- **Questions on the material**:
1. Reproduce everything in the artificial gravity discussion from "Here we have" down to "to spin it.".
2. In the artificial gravity discussion, which gravity levels does the writer say they are spitballing?
3. Carry on the artificial gravity discussion from where it stops.

- **Text segment**:
It's possible but I don't think it will be economical or practical for a long time.
So is there an actual technical path to make things cheaper in the very long run ?
Here we have a chicken and egg problem; how can we launch the variable-speed lab we really need to figure out how much gravity we need if we can't afford the 1G lab in the first place? Because proper science suggests we ought to be able to test the full range up to 1G. I'm spitballing .5 or .25, but scientifically speaking there's no guarantee the optimal won't be .8, 1.0, or, conceivably, even 1.1 or 1.2G. (Sure, the latter is unlikely, but I can't scientifically rule it out a priori.)
Is it? I might have a completely busted mental model, but I thought you only need a module-sized mass on one end of a rod the length of things we've already assembled in space (e.g. an ISS truss) and a motor to spin it.

- **Input data**:
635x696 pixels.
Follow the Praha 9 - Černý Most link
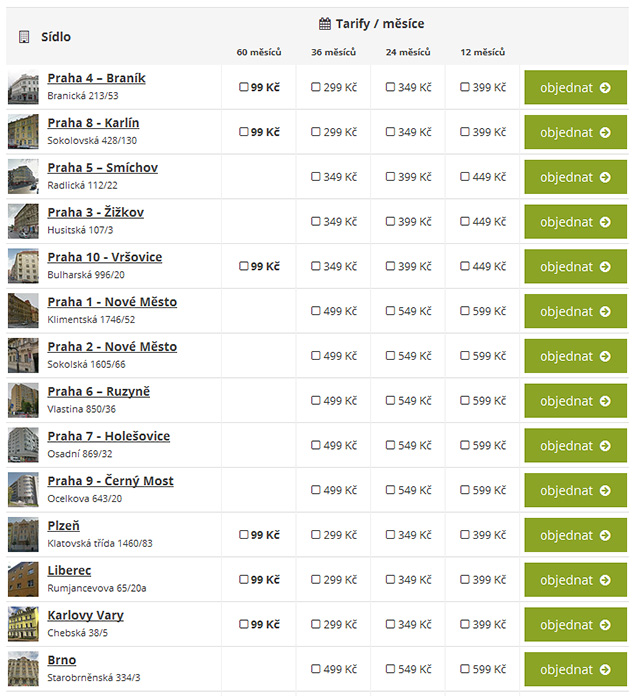[x=110, y=481]
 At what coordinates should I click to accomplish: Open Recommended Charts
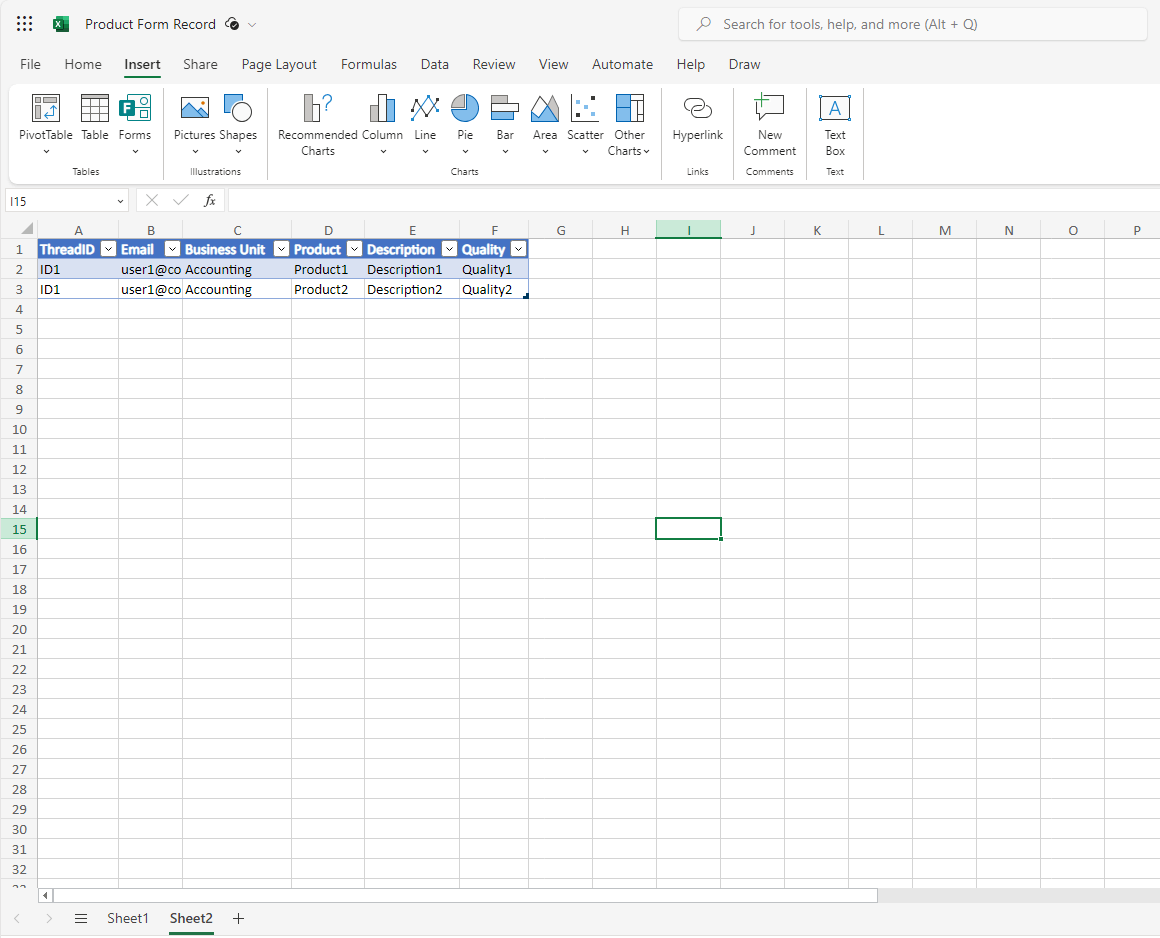pos(317,120)
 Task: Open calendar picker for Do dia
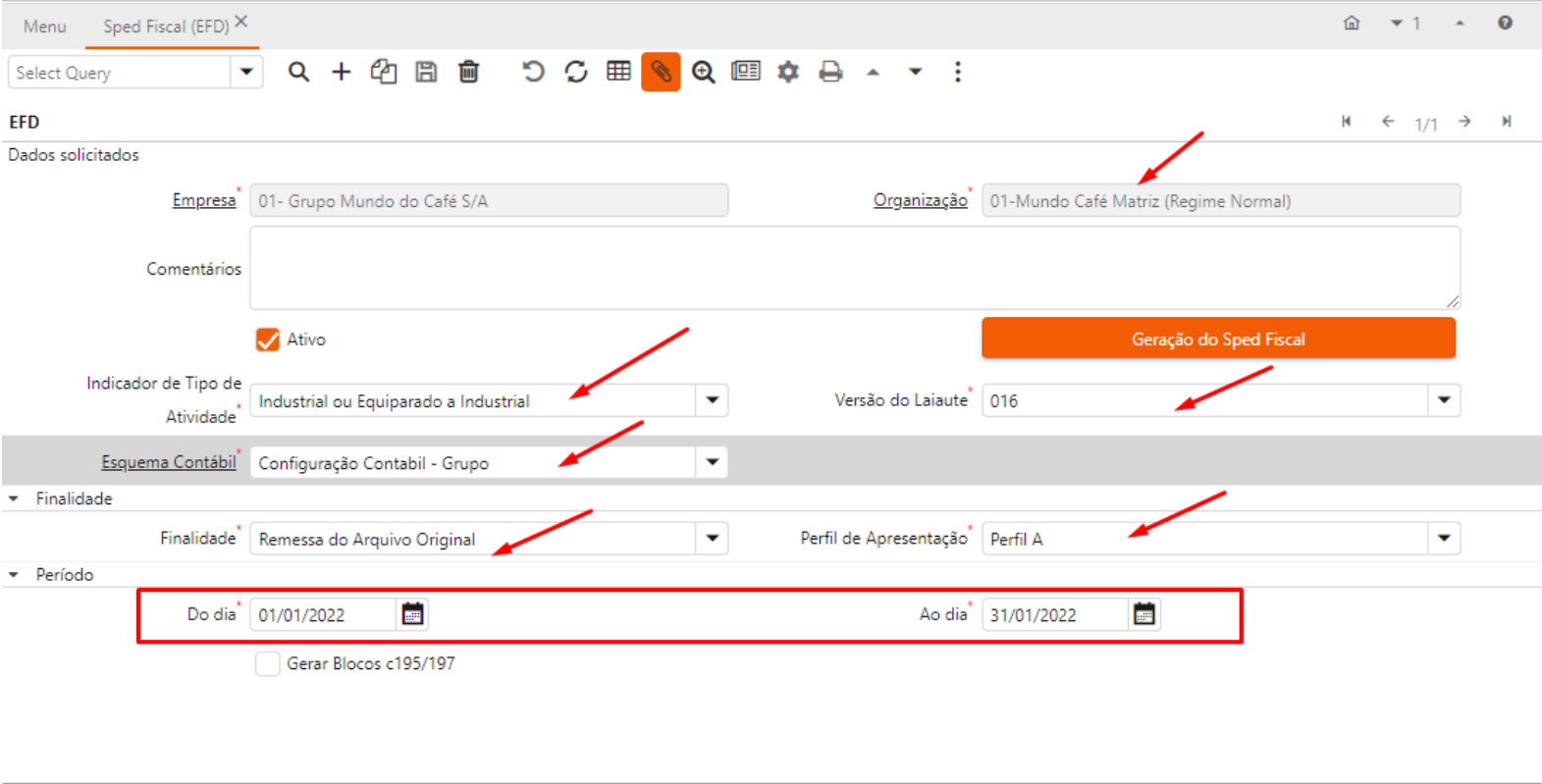tap(412, 614)
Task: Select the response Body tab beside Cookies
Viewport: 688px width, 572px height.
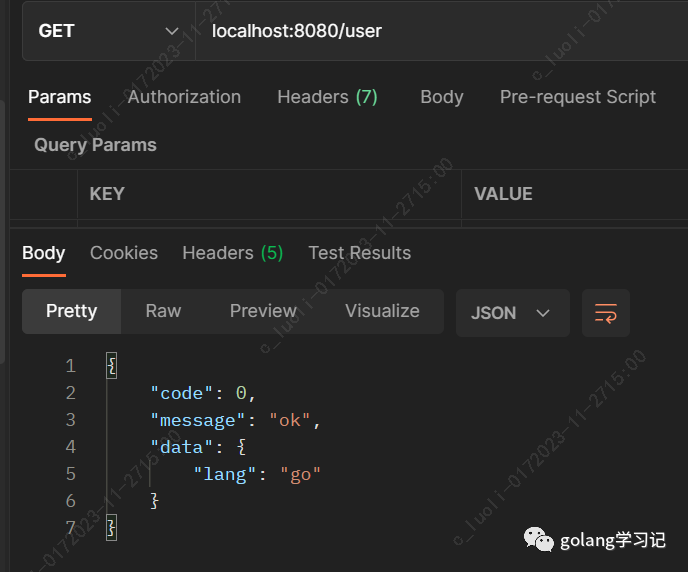Action: (x=44, y=253)
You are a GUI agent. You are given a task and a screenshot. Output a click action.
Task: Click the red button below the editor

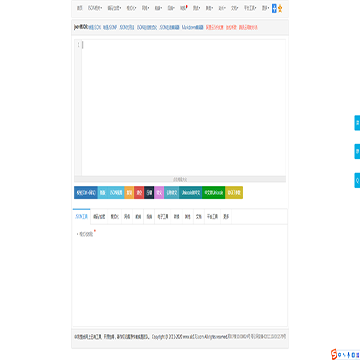139,193
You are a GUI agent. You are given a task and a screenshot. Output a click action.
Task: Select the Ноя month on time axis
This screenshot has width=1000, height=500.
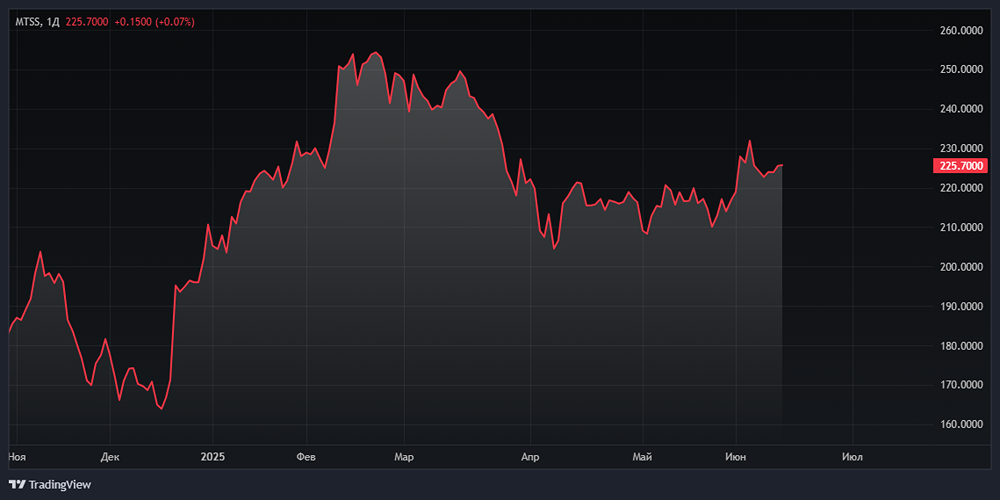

- **Answers below**:
1.
Here we have a chicken and egg problem; how can we launch the variable-speed lab we really need to figure out how much gravity we need if we can't afford the 1G lab in the first place? Because proper science suggests we ought to be able to test the full range up to 1G. I'm spitballing .5 or .25, but scientifically speaking there's no guarantee the optimal won't be .8, 1.0, or, conceivably, even 1.1 or 1.2G. (Sure, the latter is unlikely, but I can't scientifically rule it out a priori.)
Is it? I might have a completely busted mental model, but I thought you only need a module-sized mass on one end of a rod the length of things we've already assembled in space (e.g. an ISS truss) and a motor to spin it.

2. .5 or .25G.

3.
We're space-poor. It's just too darned expensive. Even relatively simple designs are out of our reach right now, if you have to manifest them in real designs with real safety margins and real practical applications, such as being dockable.
Seems like this might be cheaper than getting it off Earth, right?
But yeah we still need to lower the launch cost per kg to make it really feasible and super heavy launch vehicles which don't exist at all at the moment. Realistically we would want to launch 40+ tons directly to mars from earth (Falcon Heavy should be ~13 tons so we would need around 3x the power of that). We don't have anything with enough delta v to do that at the moment.
I don't get the complaint. Assuming travel from one station to the other is impossible, what's supposed to be wrong with having two smaller stations that don't cripple the health of the inhabitants instead of one bigger one that does?
There is no such difference. The constraint you probably have in mind is that you want the force of gravity at your head to be the same as the force of gravity at your feet. This is a problem with actual gravity too; see https://en.wikipedia.org/wiki/Spaghettification .
If the solution was just to spin our tin cans the problem would be solved.
- The Coriolis force is a different effect than the centrifugal force.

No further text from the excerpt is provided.